The concept of loyalty is likely to be a much discussed issue in 2014. Kicked off dramatically in 2013 by Edward Snowden’s security and diplomatic leaks, the issue remains one of churn. Is Mr. Snowden a traitor to his country who deserves to be locked up in prison for his disloyalty? Or is he in fact , a hero – someone who found himself to be loyal to higher principles than that patriotism?
Similarly, the case of the chief of staff to Rob Ford, who found it necessary to tell the truth as he saw it to his boss, and was fired (or decided to walk) as a result. Speaking truth to power, as we all know, is difficult and dangerous. It requires an assuredness that what you do is the “right” thing, even in the face of threats, humiliation and gang ups. Surely, Senator Romeo Dallaire felt the whiplash of accusations of disloyalty when he dared to speak the truth as he saw it about Rwanda.
In the corporate world, a loyal executive or manager is known as team player. A whistleblower, such as Sherron Watkins of Enron fame was very offside with her colleagues.
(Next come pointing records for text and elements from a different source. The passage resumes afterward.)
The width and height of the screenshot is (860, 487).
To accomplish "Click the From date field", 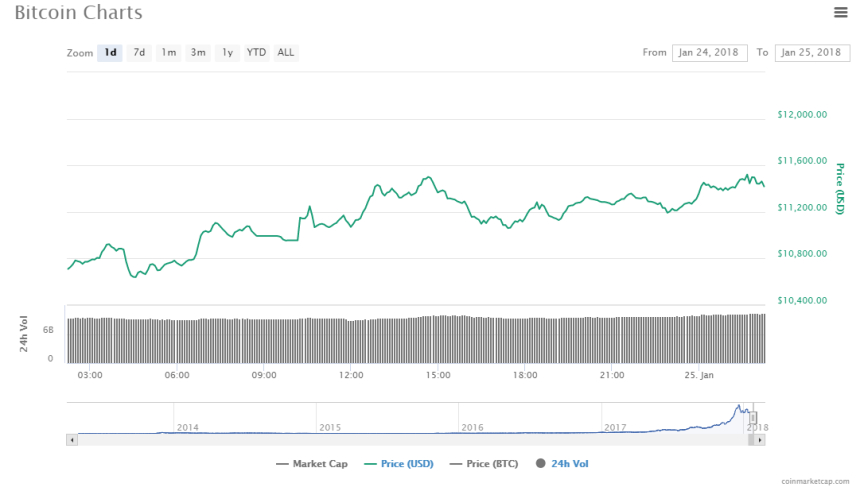I will (709, 53).
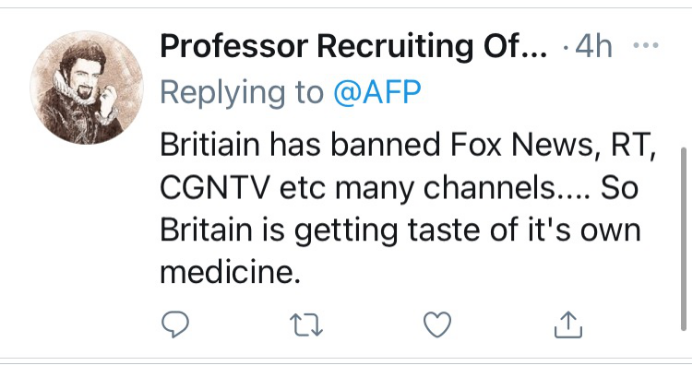Select the 'Replying to' gray label
Image resolution: width=693 pixels, height=366 pixels.
tap(242, 93)
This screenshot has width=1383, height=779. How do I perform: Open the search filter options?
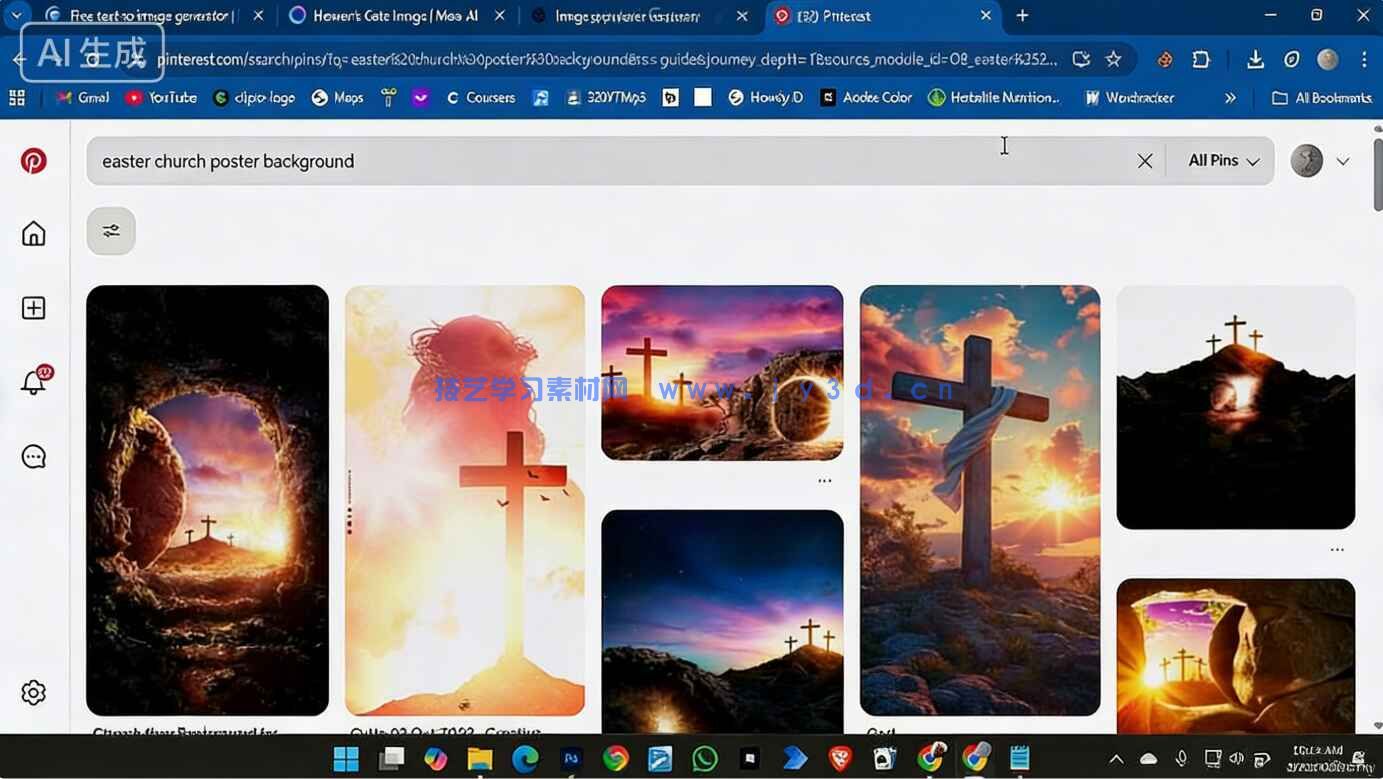[110, 230]
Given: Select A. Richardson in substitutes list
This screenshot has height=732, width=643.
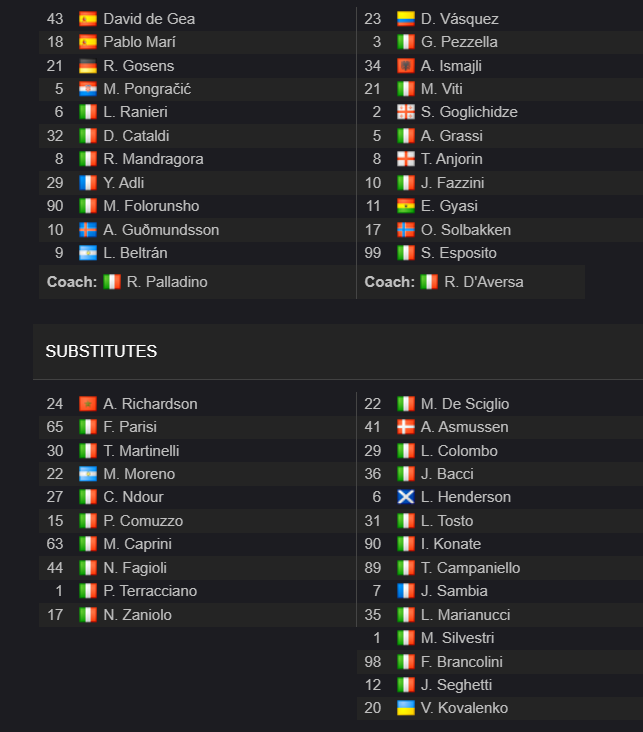Looking at the screenshot, I should tap(150, 404).
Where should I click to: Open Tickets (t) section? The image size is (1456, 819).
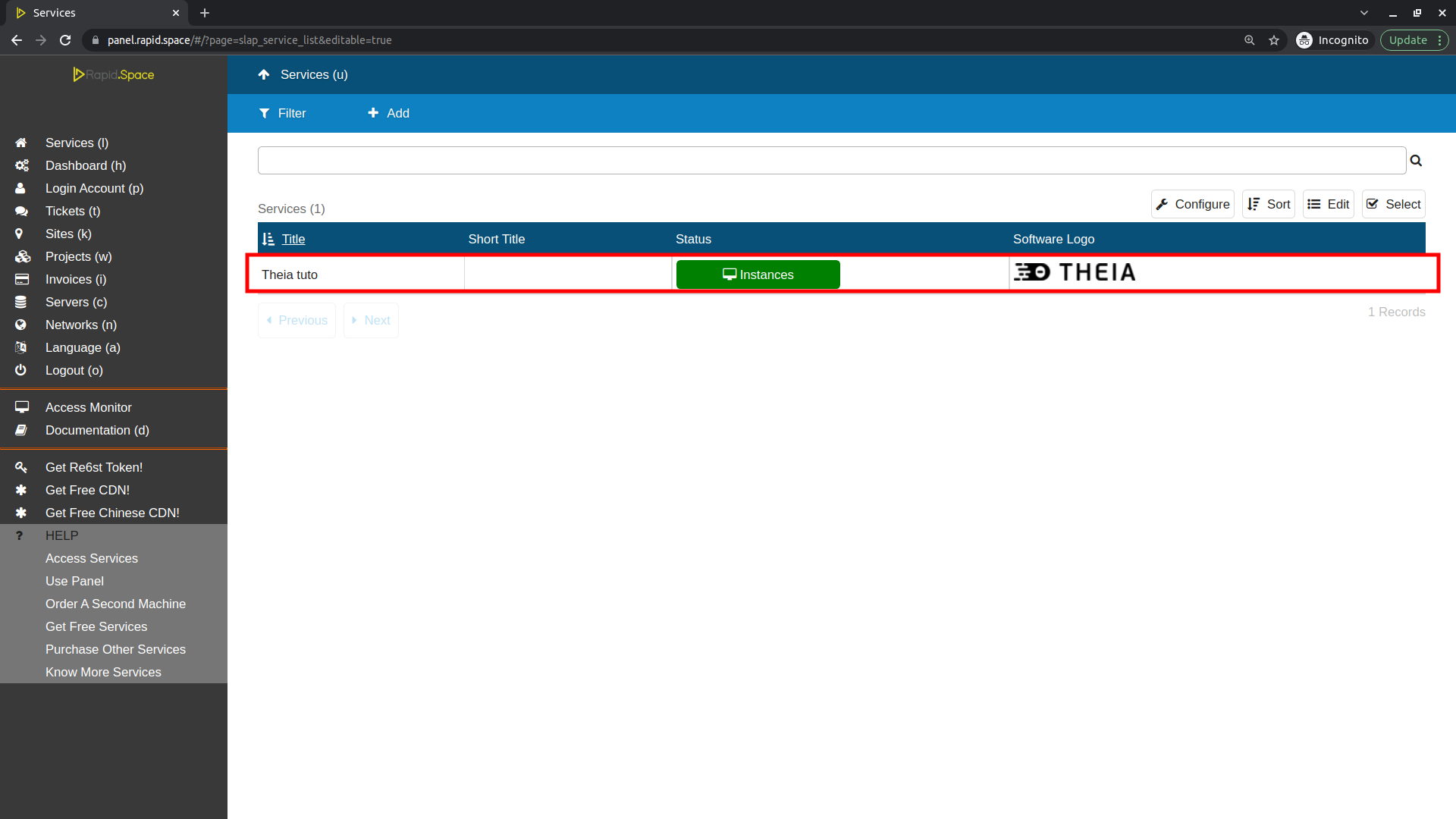point(72,211)
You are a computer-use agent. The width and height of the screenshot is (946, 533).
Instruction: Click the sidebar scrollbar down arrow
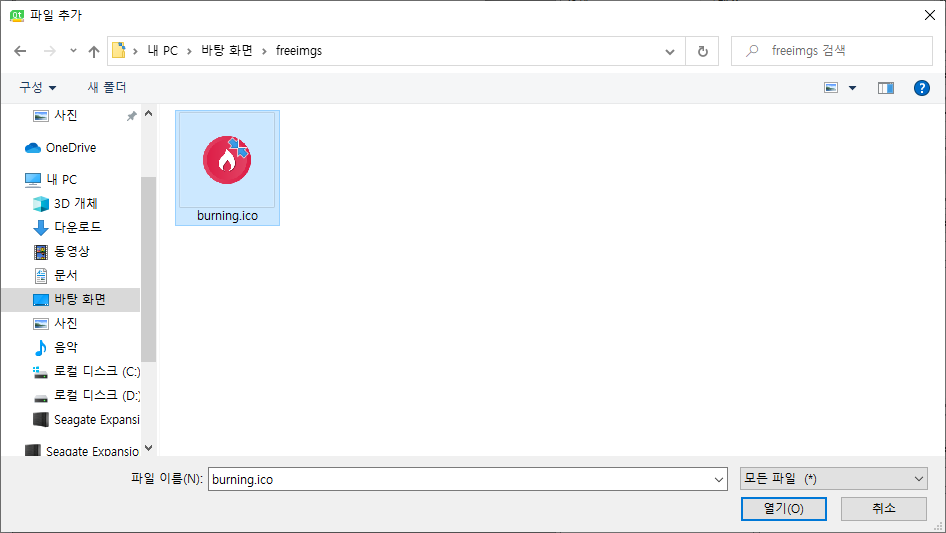[x=148, y=448]
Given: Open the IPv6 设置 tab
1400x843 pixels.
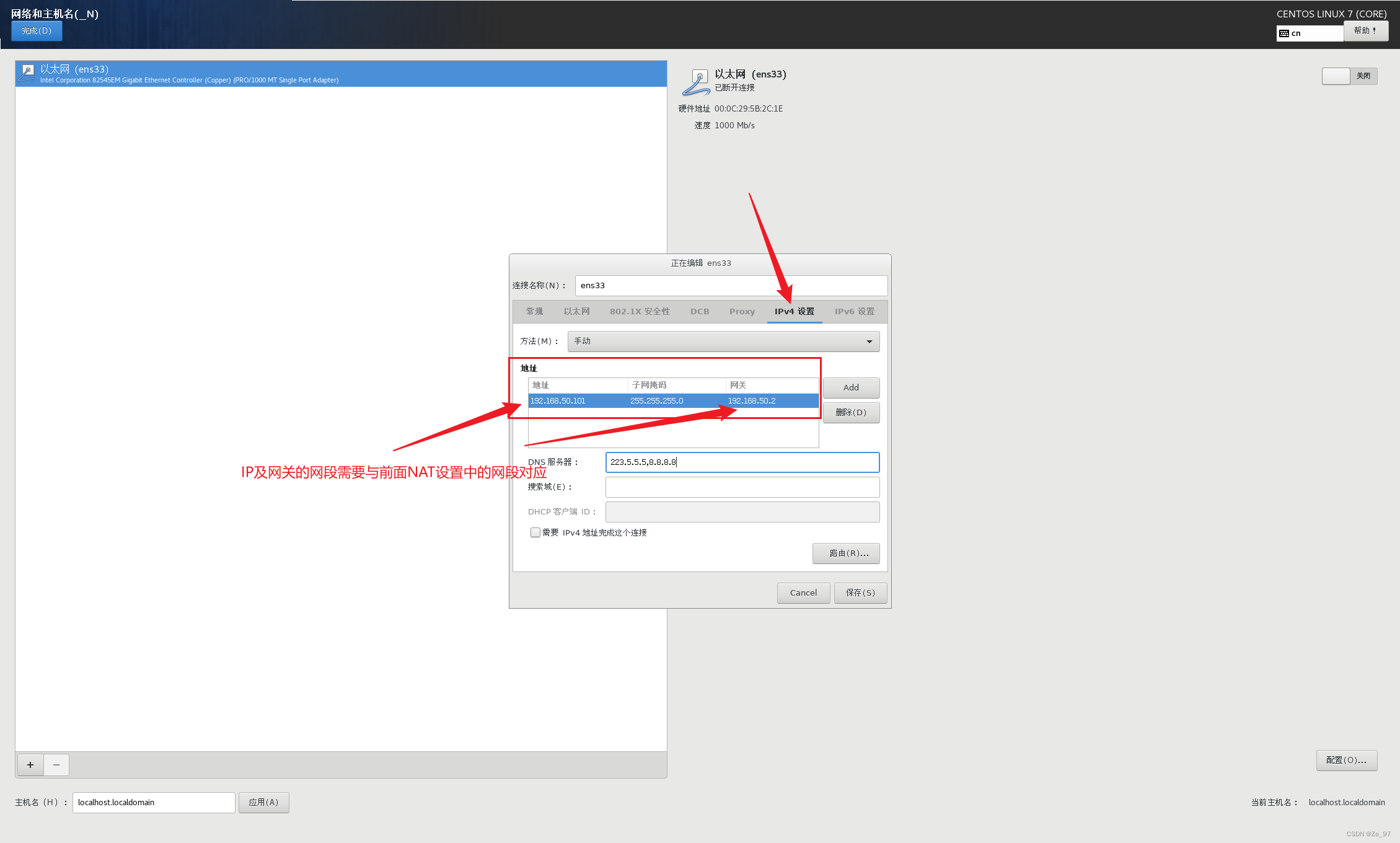Looking at the screenshot, I should point(853,311).
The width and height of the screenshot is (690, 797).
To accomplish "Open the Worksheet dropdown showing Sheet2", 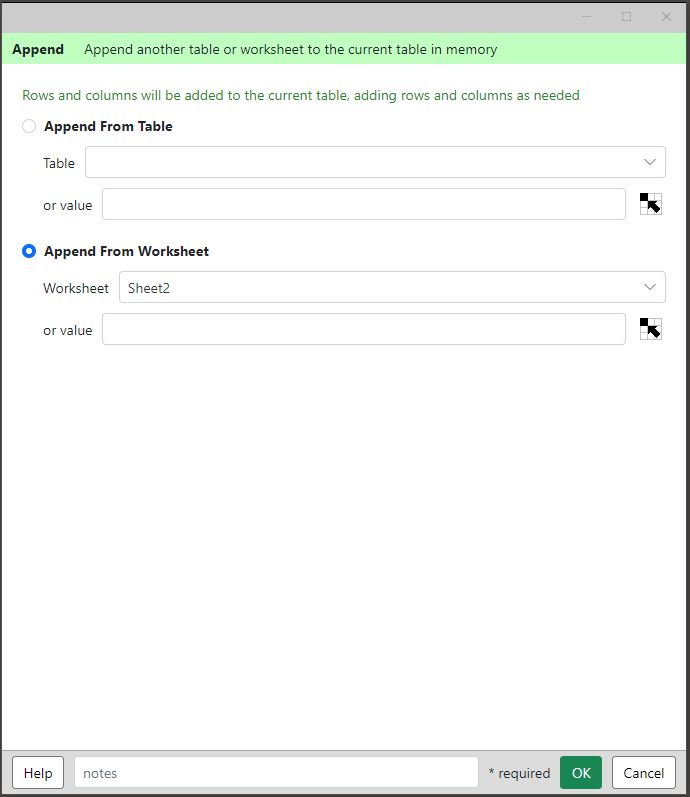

She blew the whistle on a corporate culture that was drastically out of control. “Eventually, High Risk/High Reward came to define the Enron lifestyle around the clock…on the edge, there were no rules to constrain your thinking at the office and as it happened, no rules to constrain your behaviour outside it.”
In each of these cases, the individuals concerned took some kind of action when they saw behaviour they could not condone. In other words, they were not blindly loyal. It’s worth remembering that loyalty is not written in stone. It should not be taken for granted or assumed by leaders, friends or employers. Loyalty is steadfast, but when someone’s own moral compass conflicts with the moral compass of another, loyalty can start to fray.
Loyalty is something that springs from your character or set of values that enables you to be faithful to a philosophy, a relationship or a country. Loyalty may also derive from gratefulness for a job, an opportunity or support in a tough time. But when first loyalties conflict with later concerns, that original loyalty may be in jeopardy.
Encouraging those with concerns to speak up is something a democratic society needs to foster, whether we like the results or not. Nowhere is this more important than in our political arena. Who remains loyal to whom in the political world is a key building block. The question of loyalty invades nomination meetings, party skirmishes, party elections, leadership situations and individuals who cross the floor.
In the recent case of Bruce Hyer, the former NDP/Independent MP who has now joined the Green Party, all kinds of questions were raised, as they were when Belinda Stronach jumped ship from the Conservative Party to the Liberals. Are floor crossers demonstrating loyalty to their conscience? Loyalty to their constituents? Or simply to their own ambitions? Like Mr. Snowden, are they traitors to their brand, be it a country or a party?
The recent attempt to put a gag order on the staff of Members’ of Parliament is equally confusing. Surely, professionalism and discretion are expected in any office (and that should be clear in a code of conduct which the employee signs) but a gag order?
Why now? After all the years that Parliament has been operational, there has been no need for this blanket attempt to muzzle staff. Is new technology straining ethical morals? If so, let’s discuss this openly and transparently – don’t shut the discussion down. Is the rationalization of the need to protect Canadians’ privacy a real concern? Or is this yet another attempt to control everyone on Parliament Hill from discussing their political bosses or the culture that exists on the Hill.
The fact that an all-party committee is re-examining the notion of the gag order is both hopeful and worrying. Our Westminster parliamentary system is one of hierarchy. The ‘top down’ authoritative control that so many of us complain about is deeply embedded in the way we do politics. There are leaders and followers. There are bosses and staffers. But there are also deeply serious individuals who care strongly about civility and freedom.
In Jim Collin’s seminal business book Good to Great, he states that “All companies have a culture, some companies have discipline, but few companies have a culture of discipline. When you have disciplined people, you don’t need hierarchy. When you have disciplined people, you don’t need excessive controls.”
Our system of government is not a corporation, nor should it be. But it’s a multidisciplinary world and we can all learn from each other. Let’s please foster courage. Let’s please insist on discipline.
We can be good followers of leaders but let’s not become a nation of sheep.